A strange hubbub arose in court. Richard Hare, the exile—the reported dead—the man whose life was in jeopardy! The spectators rose with one accord to get a better view; they stood on tiptoe; they pushed forth their necks; they strained their eyesight: and, amidst all the noisy hum, the groan bursting from the lips of Justice Hare was unnoticed. Whilst order was being called for, and the judge threatened to clear the court, two officers moved themselves quietly up and stood behind the witness. Richard Hare was in custody, though he might know it not. The witness was sworn.
“What is your name?”
“Son of Mr. Justice Hare, I believe, of the Grove, West Lynne?”
“His only son.”
“The same against whom a verdict of wilful murder is out?” interposed the judge.
“The same, my lord,” replied Richard Hare, who appeared, strange as it may seem, to have cast away all his old fearfulness.
“Then, witness, let me warn you that you are not obliged to answer any question that may tend to criminate yourself.”

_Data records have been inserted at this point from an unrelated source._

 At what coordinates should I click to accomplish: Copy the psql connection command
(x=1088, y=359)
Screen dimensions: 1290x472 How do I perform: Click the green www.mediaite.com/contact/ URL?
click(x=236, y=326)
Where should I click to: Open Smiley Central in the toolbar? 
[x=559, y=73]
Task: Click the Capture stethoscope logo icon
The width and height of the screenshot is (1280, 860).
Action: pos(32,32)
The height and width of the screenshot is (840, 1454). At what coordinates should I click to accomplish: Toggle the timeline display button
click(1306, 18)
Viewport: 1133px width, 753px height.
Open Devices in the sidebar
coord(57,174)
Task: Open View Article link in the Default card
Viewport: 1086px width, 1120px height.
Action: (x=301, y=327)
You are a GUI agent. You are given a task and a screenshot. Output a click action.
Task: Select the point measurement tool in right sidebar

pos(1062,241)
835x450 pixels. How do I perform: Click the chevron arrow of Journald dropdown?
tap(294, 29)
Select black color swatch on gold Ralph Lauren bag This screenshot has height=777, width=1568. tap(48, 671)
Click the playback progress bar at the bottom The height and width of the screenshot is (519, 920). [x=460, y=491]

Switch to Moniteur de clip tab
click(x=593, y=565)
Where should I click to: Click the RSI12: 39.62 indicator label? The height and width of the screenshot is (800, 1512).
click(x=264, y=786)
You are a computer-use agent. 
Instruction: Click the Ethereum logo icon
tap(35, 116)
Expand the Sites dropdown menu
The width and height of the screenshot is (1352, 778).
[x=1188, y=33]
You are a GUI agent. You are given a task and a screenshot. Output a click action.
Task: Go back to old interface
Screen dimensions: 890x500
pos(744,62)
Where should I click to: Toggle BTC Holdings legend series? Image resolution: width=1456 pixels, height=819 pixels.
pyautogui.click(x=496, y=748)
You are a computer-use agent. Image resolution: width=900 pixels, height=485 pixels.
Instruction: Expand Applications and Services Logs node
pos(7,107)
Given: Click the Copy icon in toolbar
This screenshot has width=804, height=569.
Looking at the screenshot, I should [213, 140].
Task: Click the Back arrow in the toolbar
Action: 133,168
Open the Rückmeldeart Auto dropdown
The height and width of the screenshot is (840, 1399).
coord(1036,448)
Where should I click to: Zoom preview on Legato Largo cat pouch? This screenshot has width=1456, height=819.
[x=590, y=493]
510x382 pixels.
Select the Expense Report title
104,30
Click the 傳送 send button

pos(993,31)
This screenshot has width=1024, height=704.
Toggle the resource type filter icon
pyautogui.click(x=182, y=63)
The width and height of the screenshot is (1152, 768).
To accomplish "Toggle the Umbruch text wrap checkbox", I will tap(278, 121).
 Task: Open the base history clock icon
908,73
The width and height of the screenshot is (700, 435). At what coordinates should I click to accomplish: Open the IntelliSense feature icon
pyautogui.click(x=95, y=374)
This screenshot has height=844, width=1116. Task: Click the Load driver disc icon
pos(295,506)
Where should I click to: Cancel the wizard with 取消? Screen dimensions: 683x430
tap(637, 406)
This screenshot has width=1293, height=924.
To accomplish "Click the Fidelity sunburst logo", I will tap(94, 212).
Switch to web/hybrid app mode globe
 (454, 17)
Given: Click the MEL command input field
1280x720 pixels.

“My lord,” answered Richard Hare, with some emotion, “I wish to answer any and every question put to me. I have but one hope, that the full truth of all pertaining to that fatal evening may be made manifest this day.”
“Look round at the prisoner,” said the examining counsel. “Do you know him?”
“I know him now as Sir Francis Levison. Up to April last I believed his name to be Thorn.”
“State what occurred on the evening of the murder, as far as your knowledge goes.”
“I had an appointment that evening with Afy Hallijohn, and went down to their cottage to keep it—”
“A moment,” interrupted the counsel. “Was your visit that evening made in secret?”
“Partially so. My father and mother were displeased, naturally, at my intimacy with Afy Hallijohn; therefore I did not care that they should be cognizant of my visits there. I am ashamed to confess that I told my father a lie over it that very evening. He saw me leave the dinner-table to go out with my gun, and inquired where I was off to. I answered that I was going out with young Beauchamp.”
“When, in point of fact, you were not?”
“No. I took my gun, for I had promised to lend it to Hallijohn while his own was being repaired. When I reached the cottage Afy refused to admit me; she was busy, and could not, she said. I felt sure she had got Thorn with her. She had, more than once before, refused to admit me when I had gone there by her own appointment, and I always found that Thorn’s presence in the cottage was the obstacle.”
“I suppose you and Thorn were jealous of each other?”
“I was jealous of him; I freely admit it. I don’t know whether he was of me.”
“May I inquire what was the nature of your friendship for Miss Afy Hallijohn?”
“I loved her with an honorable love, as I might have done by any young lady in my own station of life. I would not have married her in opposition to my father and mother; but I told Afy that if she was content to wait for me until I was my own master I would then make her my wife.”